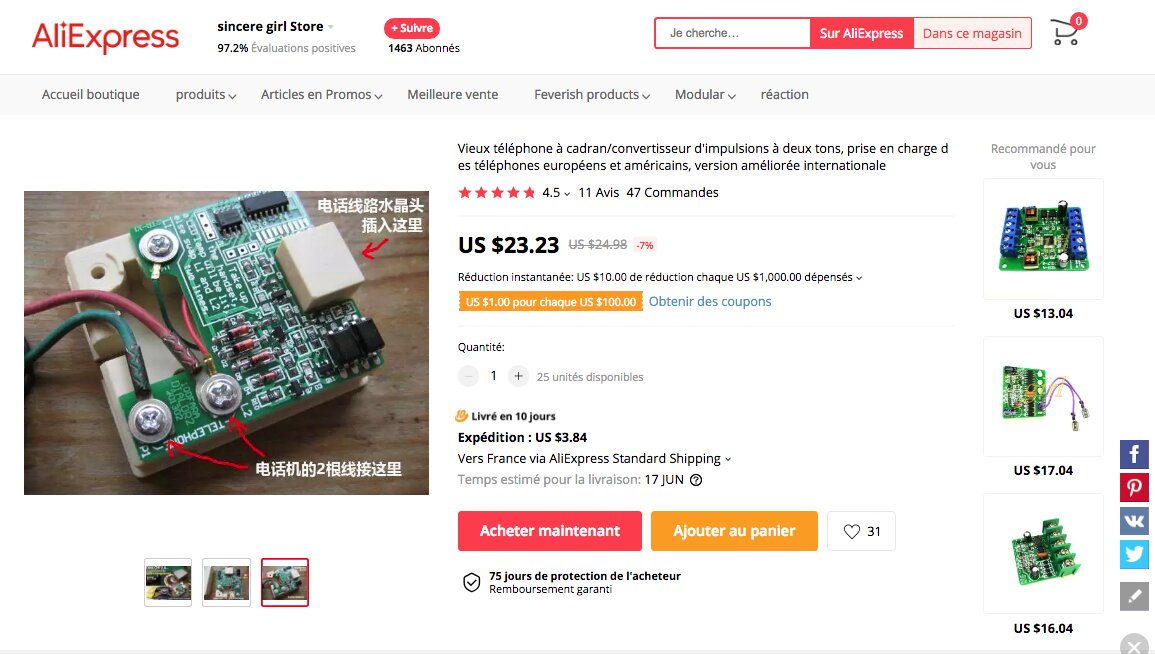This screenshot has height=654, width=1155.
Task: Add to wishlist heart button
Action: point(861,531)
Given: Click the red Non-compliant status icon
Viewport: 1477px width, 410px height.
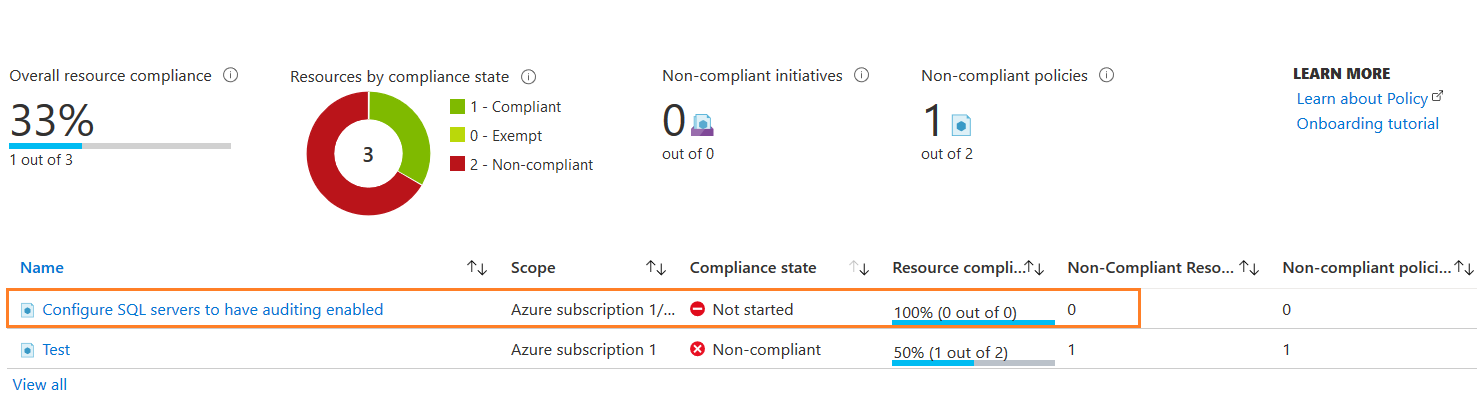Looking at the screenshot, I should 698,350.
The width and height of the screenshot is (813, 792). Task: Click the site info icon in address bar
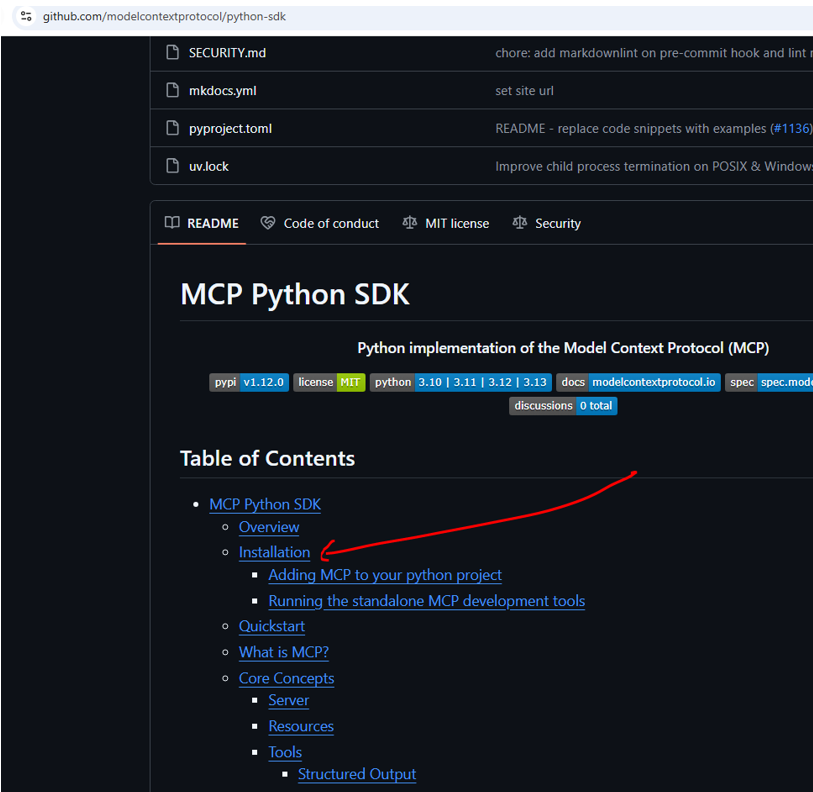[26, 17]
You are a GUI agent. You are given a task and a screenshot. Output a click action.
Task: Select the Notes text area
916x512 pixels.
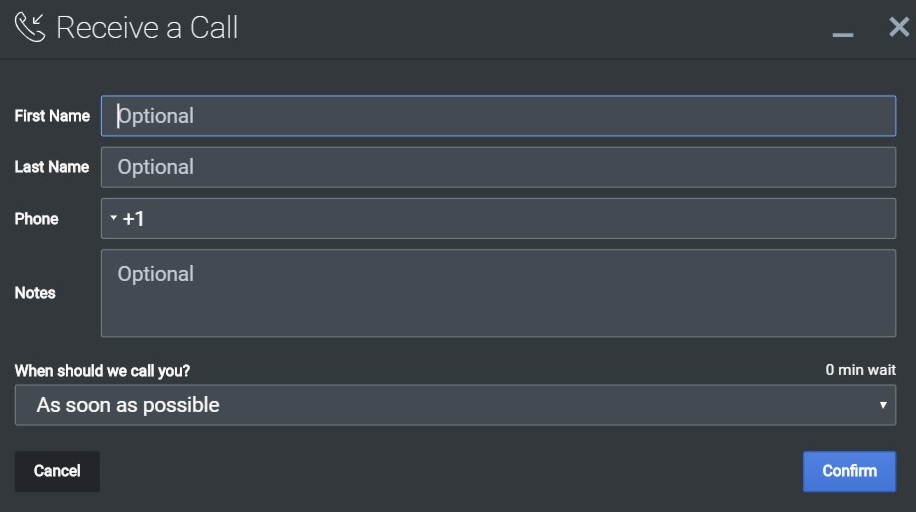(498, 293)
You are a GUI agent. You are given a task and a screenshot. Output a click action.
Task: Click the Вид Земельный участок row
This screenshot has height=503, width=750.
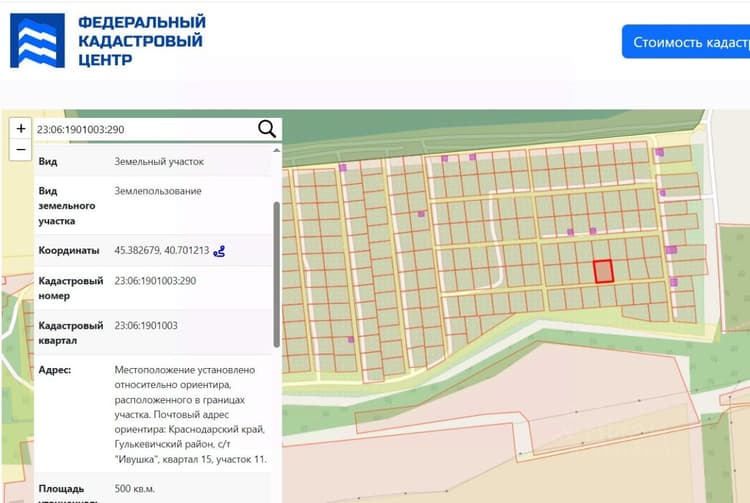pos(153,162)
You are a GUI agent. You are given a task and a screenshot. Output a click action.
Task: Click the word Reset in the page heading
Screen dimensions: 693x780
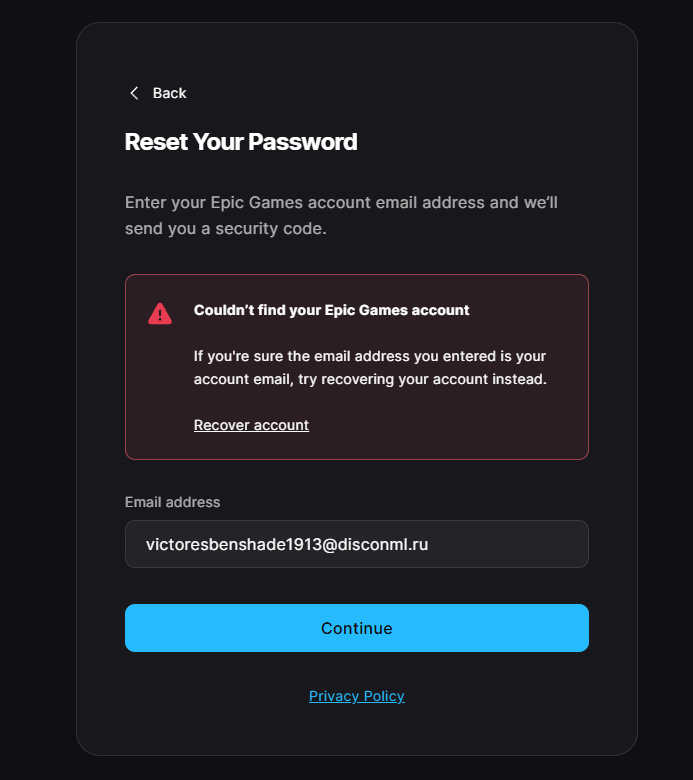156,142
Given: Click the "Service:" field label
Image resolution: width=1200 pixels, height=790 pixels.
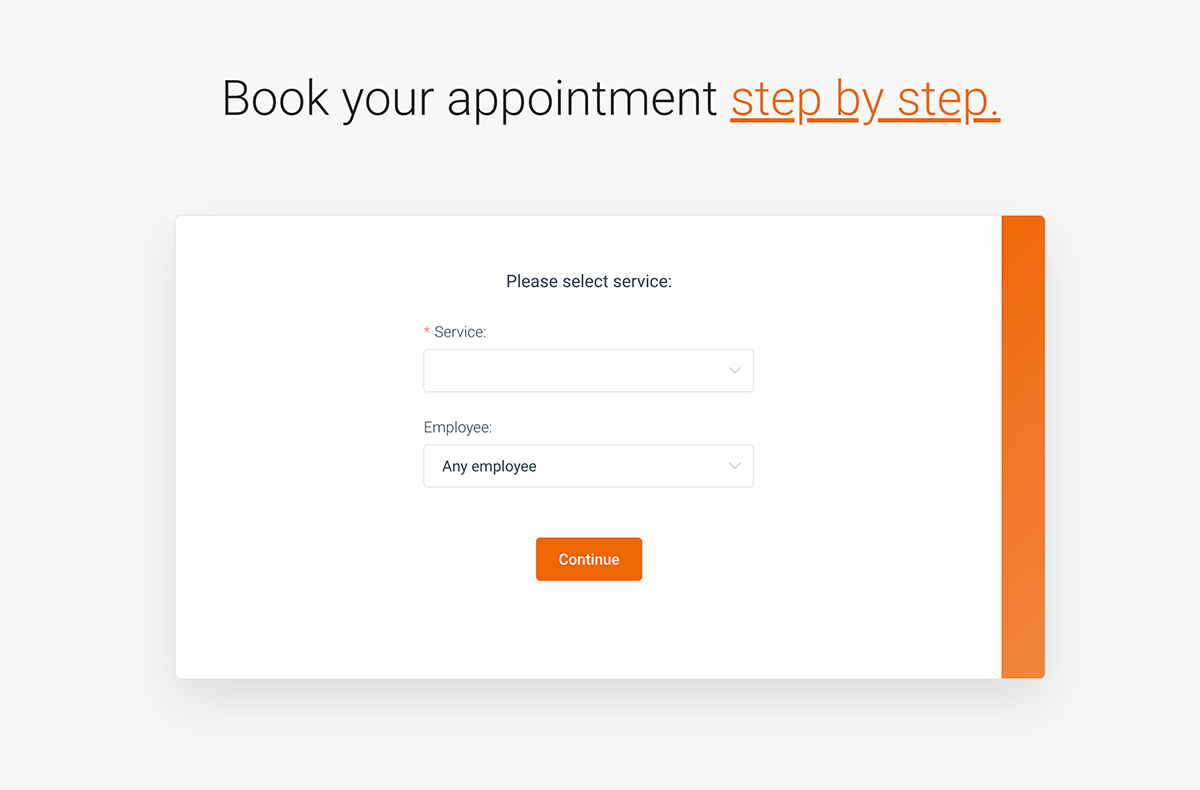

* * * * *

__WHAT TO WORK ON__: Once the line holding "Task: Click the word" is found, set it down along with every line after it through the end of the entries, exactly, leaving the pictures out.

__ANSWER TO THIS PROBLEM__:
Task: Click the word Reset in the page heading
Screen dimensions: 693x780
156,142
Given: Click the "Service:" field label
Image resolution: width=1200 pixels, height=790 pixels.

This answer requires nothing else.